I turned it around and headed out. Got home and slept for 16 hours.
I think I may have had a cold or something. Usually, before I head out on these sorts of trips, I’m really pumped for them. However, it may have just been the location. Moonlight Ridge is a crappy crappy part of the world. Great past hill 1, but everything before that, thumbs down.
Anyway, I’ve been there before, and I’ll go again.
Back to this project.
When you start messing around with Lambda and integrations the Events package is really handy to read. aws/aws-lambda-go-events
Thankfully I had the original POST based Lambda to build most of this logic off.
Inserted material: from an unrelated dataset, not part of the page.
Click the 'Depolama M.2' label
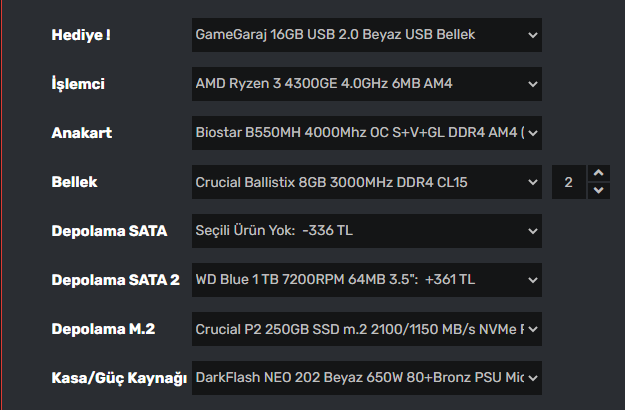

At the point of writing this I have that uploaded and working . It’s got no effective error handling at the moment but that can come in time.
I lost about two, or maybe three hours trying to figure out a small problem with AWS and what eventually turned out to be CloudFront.
I spent a lot of time just refreshing my browser and turnings things on and off again. I’m a little more methodical at work with comms bugs. Usually, it’s just a matter of testing each jump in the network to find the error. If I’d tried the Lambda, then API Gateway externally, I would have clued to the error not being on the Lambda or API Gateway setup. Admittedly, I haven’t done tons of Lambda stuff to be an old hand at it yet. I probably won’t fall into that trap again.
It was late, I blame that for not following a process to solve my problem.
Some interesting things came out of it.
- Caching and Pass-through policies on the API’s CloudFront distribution need to be enabled for query strings. Pretty easy to set up, it’s also pretty easy to ignore.
- Interestingly, you can white list query parameters. Importantly, the order in which you specify them in the white list becomes significant to whomever calls the API. Caches like Varnish (which Fastly use) have built-in helper functions in the cache libraries such as querystort. Querysort does just that and orders query params to increase cache hits. I wonder if AWS has done the math of that and decided against spending the extra compute?
Anyway. It’s done. the API works.
The UI bits
This little side project is great. So many problems, so little forethought.
The most significant problem I have is that I have a service that exposes a tree of data, but interacting with that tree is dependent on you, the user, knowing the identity of a node. (╯°□°)╯︵ ┻━┻.
This is a dumb position to be in.
I could think about building a search but gah! I don’t really want to do that.
Instead, I’m going to do two things.
-
Create a D3 visualization that you can add elements as you click about nodes.
Something like this really awesome demo from D3: Mobile Patent Suits
-
Design and build a different tool that does everything I actually want but with less fuss.
I’m thinking along the lines of clicking a point on a Map of Aus and then finding out what regions exist in that point and what their relations up and down the chain are. I think I can do this pretty easily with the ArcGIS Javascript API, using the FeatureLayer Query function … I think.
But all of that can wait for part 3, once I learn how to use D3.js.